She caught herself before she hit the ground, slamming her palms into the floor so hard the floorboards jumped. _Musta fell off the bed, _she thought, rolling over onto her back and staring up at the ceiling. _Nice ta know Ah still got th' cajun's reflexes at least. _One of her bra straps had slipped off her shoulder during the night, and she pulled it back up as she sat upright.

"Anyone ever tell you you sleep like the dead?"

She looked over at the four-poster, rubbing her eye with the heel of her palm. The boy stretched out on her bed with his fingers laced behind his head raised an eyebrow at her. He was long and aerodynamic, and his white t shirt glowed against suntanned skin.

"I had to tilt the mattress to getcha up," he said.

"Y'all shoulda just let me get mah beauty rest, St. John," she muttered, picking a tattered lace and crinoline skirt off the floor and stepping into it. "Now Ah _feel _like the dead." She snugged it up around her waist and twirled around, watching the fabric pinwheel.

"I woulda if it was up to me," he said. "Mystique's been carryin' on like a pork chop ever since ya got back."

Rogue ran her fingers over the front of her racerback tank, the black cotton still moist from her nightmares. "What is it this time?" she asked.

St. John turned onto his side with one elbow propped up on the bed and leaned the side of his face against his fist. "It's Saturday arvo, sheila," he said. "You been in a coma f' three days."

Her hand slipped at the vanity table and a lipstick fell to the ground and rolled away. "Say _what_?" She asked incredulously, turning to look at him.

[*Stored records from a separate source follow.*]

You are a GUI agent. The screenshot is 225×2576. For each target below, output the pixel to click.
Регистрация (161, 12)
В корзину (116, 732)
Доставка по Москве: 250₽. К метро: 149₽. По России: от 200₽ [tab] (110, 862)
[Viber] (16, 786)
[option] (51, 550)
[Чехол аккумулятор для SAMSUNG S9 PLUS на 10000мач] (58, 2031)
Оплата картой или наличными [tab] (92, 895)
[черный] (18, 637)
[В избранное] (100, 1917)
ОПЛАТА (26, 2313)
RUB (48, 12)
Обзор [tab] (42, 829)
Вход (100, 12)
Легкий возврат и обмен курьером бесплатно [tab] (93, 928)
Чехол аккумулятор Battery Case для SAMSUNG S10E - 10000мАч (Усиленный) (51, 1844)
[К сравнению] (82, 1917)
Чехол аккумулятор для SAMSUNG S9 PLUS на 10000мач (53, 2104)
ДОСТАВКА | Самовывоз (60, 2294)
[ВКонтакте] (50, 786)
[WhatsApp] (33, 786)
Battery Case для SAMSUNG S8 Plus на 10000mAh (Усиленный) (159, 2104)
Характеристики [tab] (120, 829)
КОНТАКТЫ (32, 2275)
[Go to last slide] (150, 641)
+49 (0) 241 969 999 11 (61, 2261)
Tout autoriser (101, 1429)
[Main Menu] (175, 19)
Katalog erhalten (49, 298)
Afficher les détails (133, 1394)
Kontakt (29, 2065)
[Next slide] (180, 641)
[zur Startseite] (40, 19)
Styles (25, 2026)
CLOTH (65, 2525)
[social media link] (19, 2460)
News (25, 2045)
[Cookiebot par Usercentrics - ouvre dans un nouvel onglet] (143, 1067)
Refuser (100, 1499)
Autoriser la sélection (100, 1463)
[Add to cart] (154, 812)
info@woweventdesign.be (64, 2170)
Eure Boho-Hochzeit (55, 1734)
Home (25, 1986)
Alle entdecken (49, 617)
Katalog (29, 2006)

He nodded. "Things were looking pretty crook for awhile, butcha pulled yaself together all roight," he said.

"Judas priest."

He was wearing tight black jeans with a yellow belt, and she had been able to see in the pocket of his pants the impression of a butane lighter. He slid it out and flicked it open with his thumb, then whipped it shut again. She waited for him to speak, watching his reflection in the mirror as she tugged on a pair of opera gloves.

"Your eyeliner's all smudged," he said finally. Flick. Switch. "Makes ya look loike a junkie."

She rolled her eyes. "Thanks, St. John."

Flick. Switch.

"It's edgy. I loike it."

She put her hands on the table and let her head fall back in exasperation. "Y'all jus' gonna sit there an' watch me?"

Flick. Switch. "I dunno, mate. Doesn't sound loike such a bad idea." He caught the cloth she threw at him.

"Seriously, now."

He shrugged with one shoulder. "Yah gave Mystique a real scare. Kept groanin' and mutterin' in your sleep. Sayin' 'wake up' over an over again." He looked at her closely. "You roight?"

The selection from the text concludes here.